In C or C++, we are responsible for the allocation and deallocation of memory. Every piece of memory allocated should eventually be freed, otherwise we have a memory leak. It is really hard to prevent leaks from happening by manual management.
In Python, we use reference counting as the strategy to avoid memory leaks. The idea is simple: everything is one object and every object has a counter, which keeps the total number of references to this object. When the counter drops to 0, the object should be freed, the operation is also safe because we know it is used in nowhere.

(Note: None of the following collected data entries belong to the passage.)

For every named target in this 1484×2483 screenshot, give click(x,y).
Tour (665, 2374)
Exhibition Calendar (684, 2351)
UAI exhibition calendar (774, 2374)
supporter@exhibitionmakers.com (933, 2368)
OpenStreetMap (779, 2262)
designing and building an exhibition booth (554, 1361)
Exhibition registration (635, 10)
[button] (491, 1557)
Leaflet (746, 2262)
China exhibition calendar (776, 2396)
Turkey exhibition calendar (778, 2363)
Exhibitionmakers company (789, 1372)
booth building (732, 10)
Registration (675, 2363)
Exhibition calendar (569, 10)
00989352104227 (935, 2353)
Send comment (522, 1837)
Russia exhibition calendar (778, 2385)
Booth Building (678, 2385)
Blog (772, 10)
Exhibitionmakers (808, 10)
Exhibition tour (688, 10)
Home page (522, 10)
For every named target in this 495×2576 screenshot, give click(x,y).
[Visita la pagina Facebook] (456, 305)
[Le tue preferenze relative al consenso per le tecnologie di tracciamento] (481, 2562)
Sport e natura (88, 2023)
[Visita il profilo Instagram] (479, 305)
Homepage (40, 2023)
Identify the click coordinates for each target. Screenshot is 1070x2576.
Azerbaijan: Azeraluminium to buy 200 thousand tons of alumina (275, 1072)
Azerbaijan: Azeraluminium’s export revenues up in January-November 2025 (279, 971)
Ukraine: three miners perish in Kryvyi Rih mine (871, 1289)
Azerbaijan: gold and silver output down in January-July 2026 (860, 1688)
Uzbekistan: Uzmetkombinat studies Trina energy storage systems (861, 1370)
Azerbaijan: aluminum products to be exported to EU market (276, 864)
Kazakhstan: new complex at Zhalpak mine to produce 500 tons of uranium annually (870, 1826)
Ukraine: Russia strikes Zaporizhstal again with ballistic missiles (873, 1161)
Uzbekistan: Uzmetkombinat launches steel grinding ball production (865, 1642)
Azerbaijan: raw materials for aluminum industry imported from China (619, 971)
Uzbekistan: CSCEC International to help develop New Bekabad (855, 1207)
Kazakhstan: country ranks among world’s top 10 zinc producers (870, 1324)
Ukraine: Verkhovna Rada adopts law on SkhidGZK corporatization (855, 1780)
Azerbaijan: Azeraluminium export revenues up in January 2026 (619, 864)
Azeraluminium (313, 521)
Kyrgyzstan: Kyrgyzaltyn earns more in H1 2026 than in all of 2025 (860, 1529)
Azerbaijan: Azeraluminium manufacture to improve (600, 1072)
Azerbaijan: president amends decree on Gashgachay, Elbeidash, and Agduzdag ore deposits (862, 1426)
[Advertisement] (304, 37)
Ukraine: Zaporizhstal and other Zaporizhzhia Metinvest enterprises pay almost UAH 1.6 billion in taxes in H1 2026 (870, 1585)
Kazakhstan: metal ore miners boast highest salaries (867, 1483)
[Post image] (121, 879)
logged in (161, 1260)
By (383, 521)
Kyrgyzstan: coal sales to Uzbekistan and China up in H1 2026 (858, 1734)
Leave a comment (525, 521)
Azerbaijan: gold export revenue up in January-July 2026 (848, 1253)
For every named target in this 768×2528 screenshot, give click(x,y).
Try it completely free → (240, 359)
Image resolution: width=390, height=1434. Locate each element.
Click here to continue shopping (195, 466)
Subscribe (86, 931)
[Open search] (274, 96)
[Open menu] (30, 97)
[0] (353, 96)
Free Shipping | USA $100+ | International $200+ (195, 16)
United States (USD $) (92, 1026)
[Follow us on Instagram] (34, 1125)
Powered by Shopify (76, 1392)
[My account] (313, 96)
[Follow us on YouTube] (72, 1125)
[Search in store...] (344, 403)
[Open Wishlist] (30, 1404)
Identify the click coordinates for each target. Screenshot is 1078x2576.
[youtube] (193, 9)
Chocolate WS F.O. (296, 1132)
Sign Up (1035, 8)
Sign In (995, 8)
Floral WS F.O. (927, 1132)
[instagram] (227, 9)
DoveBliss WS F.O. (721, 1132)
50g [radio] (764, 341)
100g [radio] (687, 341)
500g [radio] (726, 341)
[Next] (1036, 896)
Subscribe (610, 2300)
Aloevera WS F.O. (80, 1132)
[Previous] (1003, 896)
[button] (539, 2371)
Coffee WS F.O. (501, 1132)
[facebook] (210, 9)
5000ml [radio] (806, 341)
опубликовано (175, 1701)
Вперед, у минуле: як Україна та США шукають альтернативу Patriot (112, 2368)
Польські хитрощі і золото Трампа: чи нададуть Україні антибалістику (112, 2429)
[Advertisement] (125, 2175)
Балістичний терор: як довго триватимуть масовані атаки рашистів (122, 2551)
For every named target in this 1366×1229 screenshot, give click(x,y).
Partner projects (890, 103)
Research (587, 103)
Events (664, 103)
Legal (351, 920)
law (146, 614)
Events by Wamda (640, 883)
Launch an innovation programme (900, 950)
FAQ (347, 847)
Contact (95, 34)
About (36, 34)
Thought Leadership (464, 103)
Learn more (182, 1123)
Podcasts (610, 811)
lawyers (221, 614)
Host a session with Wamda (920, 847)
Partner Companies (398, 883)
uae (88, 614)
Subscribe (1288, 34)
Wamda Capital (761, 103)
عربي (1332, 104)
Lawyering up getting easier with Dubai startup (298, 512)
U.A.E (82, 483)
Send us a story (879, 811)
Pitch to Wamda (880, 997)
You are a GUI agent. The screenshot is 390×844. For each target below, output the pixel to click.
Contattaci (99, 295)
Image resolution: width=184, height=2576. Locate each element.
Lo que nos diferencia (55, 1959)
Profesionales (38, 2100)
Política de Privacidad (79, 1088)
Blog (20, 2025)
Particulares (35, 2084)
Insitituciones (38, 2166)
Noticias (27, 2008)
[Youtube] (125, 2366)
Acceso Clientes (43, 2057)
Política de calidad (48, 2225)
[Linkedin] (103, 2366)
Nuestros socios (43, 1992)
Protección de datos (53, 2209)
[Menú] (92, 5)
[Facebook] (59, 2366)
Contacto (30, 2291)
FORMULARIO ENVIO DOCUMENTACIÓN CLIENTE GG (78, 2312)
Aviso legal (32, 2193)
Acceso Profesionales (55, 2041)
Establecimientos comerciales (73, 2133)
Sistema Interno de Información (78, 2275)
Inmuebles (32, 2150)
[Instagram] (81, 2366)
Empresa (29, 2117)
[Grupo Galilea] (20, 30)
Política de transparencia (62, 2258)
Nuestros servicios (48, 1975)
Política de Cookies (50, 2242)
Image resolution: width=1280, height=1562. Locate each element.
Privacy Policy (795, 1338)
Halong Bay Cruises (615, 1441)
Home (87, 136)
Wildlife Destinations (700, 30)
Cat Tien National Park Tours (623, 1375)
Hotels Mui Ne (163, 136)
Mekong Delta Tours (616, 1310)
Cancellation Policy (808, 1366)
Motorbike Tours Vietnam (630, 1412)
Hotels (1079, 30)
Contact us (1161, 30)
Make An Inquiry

What interests me most is how does this happen under the hood. After some exploration, I think I have something here and want to share it with you.
In CPython, two macros called Py_INCREF(x)
and Py_DECREF(x)
are used to
handle the increment and decrement of the reference count. There are a few
questions though, when should we use them and how are they used in CPython
implementation?
We should use Py_INCREF(x)
when we need ownership of an object. What is
ownership, if you want to use one object, you have to own it, otherwise it
might be taken away from you by others, in our case, you have to inform the
garbage collector that you are using the object, or gc might free it. However
it is totally free for you to borrow one object, if you are 100% sure
the owners hold on to the object longer than you. The ownership in Python
means you keep a reference to one object. All owners of one object should
call Py_DECREF(x)
after they finish using the object, otherwise a memory
leak is created. Here is one simple example:
def hello():
s = 'hi' # s keeps a reference to 'hi' and have ownership
print s # use 'hi' for something
hello() # s finishes and decreases the reference count
It is also possible to transfer the ownership to others, never heard of it? Trust me, it happens everywhere, everytime we create a new object, we need to pass ownership to the receiver:
foo = (a, b) # we need the bytecode of it
0 LOAD_NAME 0 (a)
3 LOAD_NAME 1 (b)
6 BUILD_TUPLE 2
9 STORE_NAME 2 (foo)
In the above example, we can see that foo
have ownership on a tuple object
in the end, however, the Py_INCREF(x)
was called when BUILD_TUPLE was
executed, during the BUILD_TUPLE execution, PyTuple_New
is called and it
create a new tuple object, the object leaves the PyTuple_New
function call
and Py_DECREF(x)
is not called, afterwards, the ownership is passed to
Python Virtual Machine data stack, the VM passes it to the foo
variable.
What if I write code like this:
(a, b) # no final receiver for the ownership
6 BUILD_TUPLE
9 POP_TOP
The compiler is smart enough to catch that, the ownership is passed to
Python Virtual Machine data stack, during POP_TOP execution, the Py_DECREF
is called.
So far, everything is simple, we want to use one object, we just keep a
reference to it, we finish using it, we Py_DECREF
it or pass the ownership
to others. What about functions? How to make sure everything works right
for a returned value from function? If you are calling a normal Python
function, the returned object will pass its ownership to the receiver. The
Python itself makes sure that all returned object has the ownership. Things
get a little uncertain if you call a C function from Python, in order to make
things work right, as a Python C Extension developer, you have to return
an object that has its ownership:
static PyObject *
get_first_item(PyObject *list)
{
PyObject *item = PyList_GetItem(list, 0); /* do not have ownership */
Py_INCREF(item); /* get ownership */
return item; /* safe to return */
}